Dados da Serasa mostram que as falências requeridas somaram 79 casos em junho, queda de 34,7% em relação a maio, mas alta anual de 16,2%. No primeiro semestre, as falências atingiram 546, com alta de 36,2% ante a primeira metade de 2022. Os pedidos de recuperação judicial (RJ) somaram 593, expansão de 52,1%. Dados do Banco Central mostram que a inadimplência de pessoa jurídica (PJ) subiu a 2,7% em julho, maior nível desde maio de 2018.
Para Cláudio de Moraes, do Instituto Coppead de Administração (UFRJ), a inadimplência PJ, apesar de não estar explodindo, também não vai se resolver tão rapidamente e o instrumento da RJ não tem se mostrado eficiente. Ele diz, ainda, que há muito descrédito em relação às metas fiscais do governo. “Quando os analistas começaram a se debruçar mais a fundo na viabilidade do plano fiscal, a incerteza aumentou muito. Tudo depende muito de uma puxada forte na arrecadação e não há espaço político para corte de gastos. Então isso tudo aumenta a incerteza”.
A surpresa positiva com o PIB do segundo trimestre até pode trazer algum otimismo, mas analistas apontam que a atividade deve desacelerar nos próximos períodos. Por outro lado, o cenário externo também é incerto, com as especulações sobre os próximos passos da política monetária americana, a possibilidade de uma recessão na Europa e a continuidade de tensões geopolíticas em diversas partes do globo.
Apesar dos riscos, o custo de financiamento das empresas deve cair, seguindo a Selic. A expectativa, de acordo com a pesquisa Focus, é que a taxa sai do nível atual de 13,25% e chegue a 9% no fim do ano que vem. “Em consonância com as projeções macroeconômicas e principalmente com a expectativa de queda da taxa de inflação e da Selic e quase estabilidade da taxa de câmbio, as taxas de juros de todas as alternativas de financiamento do mercado doméstico apresentam, com alguma flutuação, tendência de queda no período considerado [até junho de 2024]”, aponta o Cemec. Para as grandes empresas fechadas, a projeção é que o custo da dívida caia do nível atual de 15,6% para 12,74% no fim do primeiro semestre do próximo ano.

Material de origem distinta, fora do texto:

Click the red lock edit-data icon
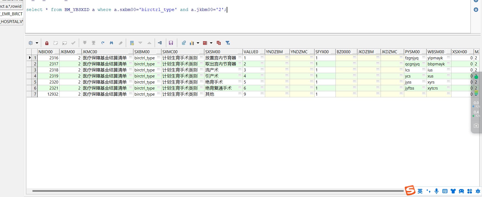This screenshot has height=197, width=482. coord(47,43)
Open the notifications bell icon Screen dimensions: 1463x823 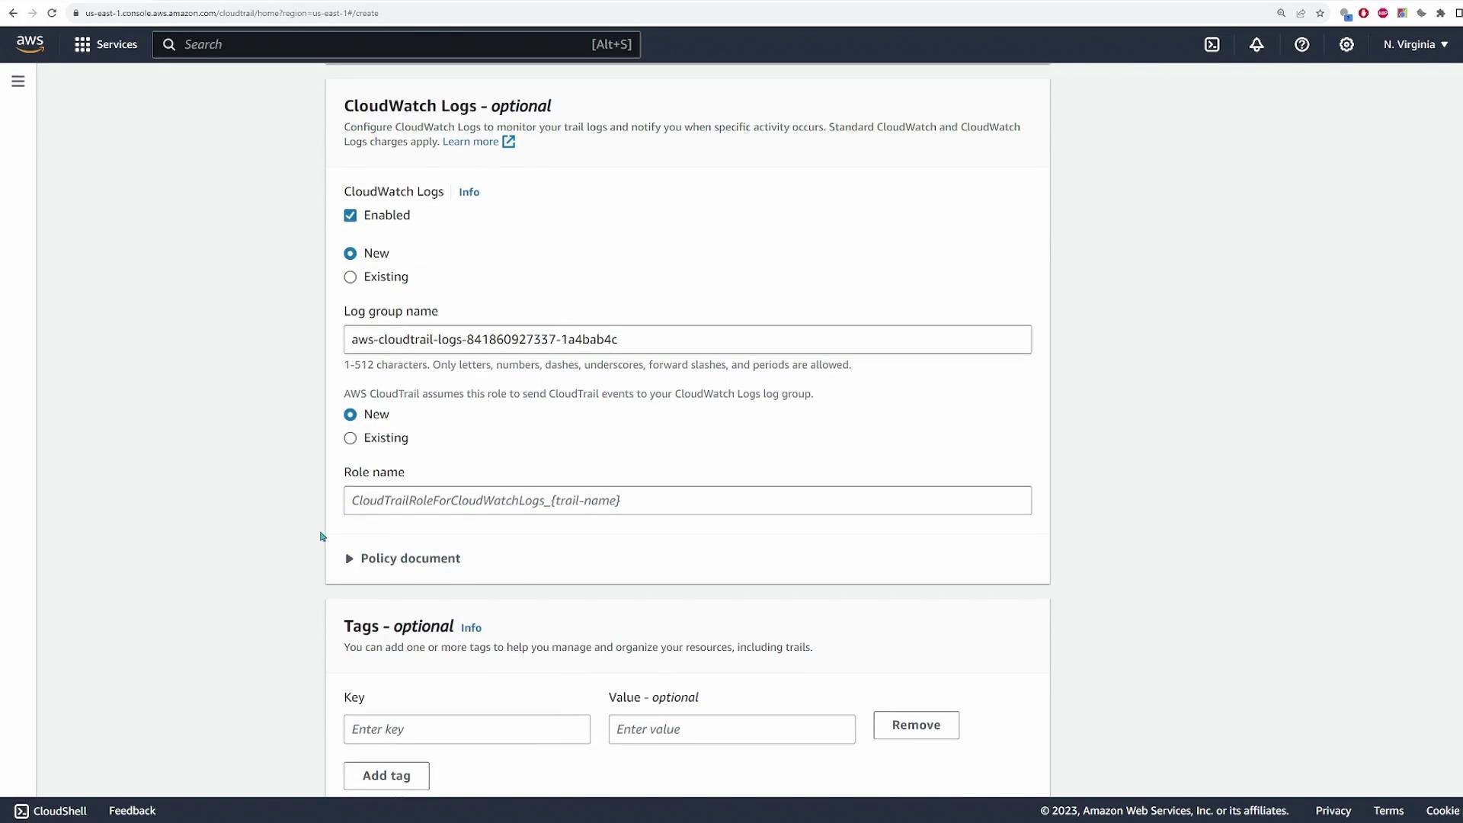tap(1257, 44)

Guilherme Veiga Campos, sócio da Jive Investments, afirma que apesar de o pior já ter passado, muitas empresas saem desse momento com uma estrutura de capital deficiente por estarem muito alavancadas ou terem muitos vencimentos no curto prazo. Nesse casos, a gestora – especializada em ativos “estressados” – tem visto oportunidades, entrando via dívida ou mesmo ações para ajudar a destravar valor mais rapidamente. “Não é um ‘turnaround’ [reestruturação], porque são empresas com uma operação saudável. O que a gente faz é tentar nivelar a estrutura ideal entre o nível de endividamento, analisando também oportunidades de acesso aos mercados de capitais, para ter essa adequação do capital.”
Ele diz que esse movimento é ainda mais evidente em “small caps” [empresas de menor valor de mercado e liquidez], mais suscetíveis ao cenário macro, pois tendem a ser mais penalizadas com juros elevados e necessidade de crédito. Nesse sentido, a redução na taxa de juros beneficia as empresas não só pela menor destinação da geração de caixa para cumprimento de dívida. Há também a redução do custo de oportunidade, que possibilita melhoria do valor atribuído ao equity.

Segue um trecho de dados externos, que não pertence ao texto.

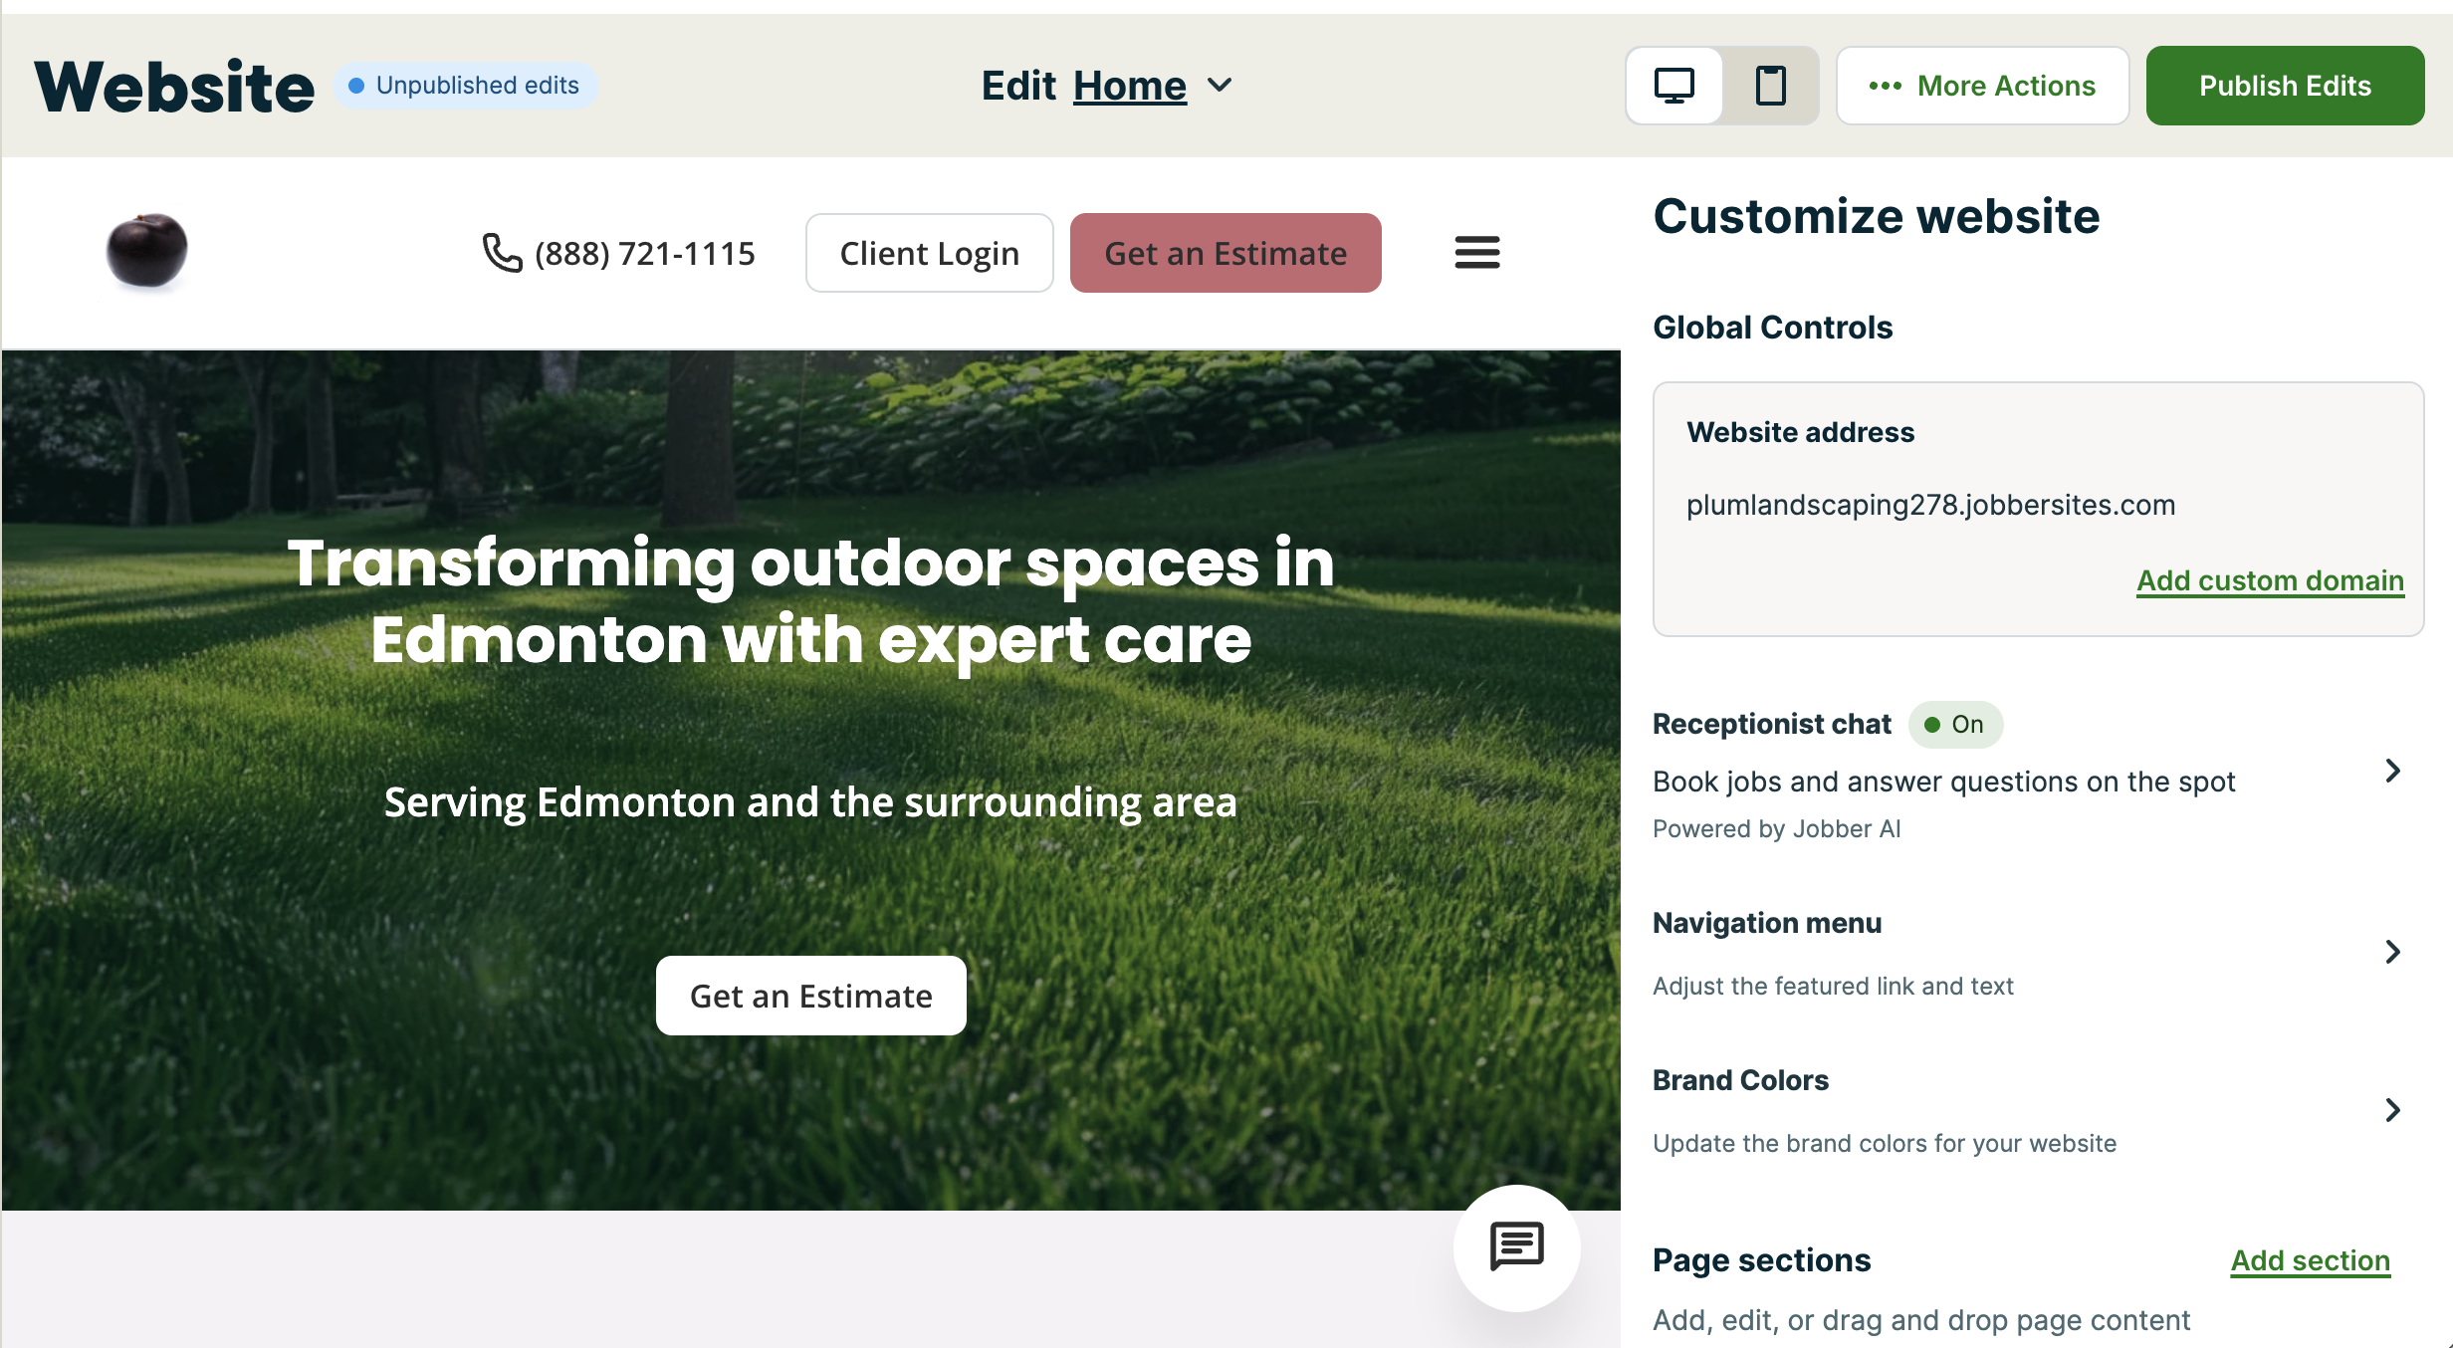2453x1348 pixels.
Task: Click the plum logo image
Action: tap(146, 251)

Césario, da Abrasca, chama atenção para outro risco, o possível fim dos juros sobre capital próprio (JCP), que poderia levar a um choque na estrutura de capital das empresas. “O JCP corrige uma distorção que existe, que torna mais caro pegar dinheiro com sócios do que com terceiros. Se acabar, pode ser um choque relevante para o mercado, interfere no custo e disponibilidade de capital. A tendência é que haja uma demanda maior por capital de terceiros, seja bancário ou nos mercados de capitais.”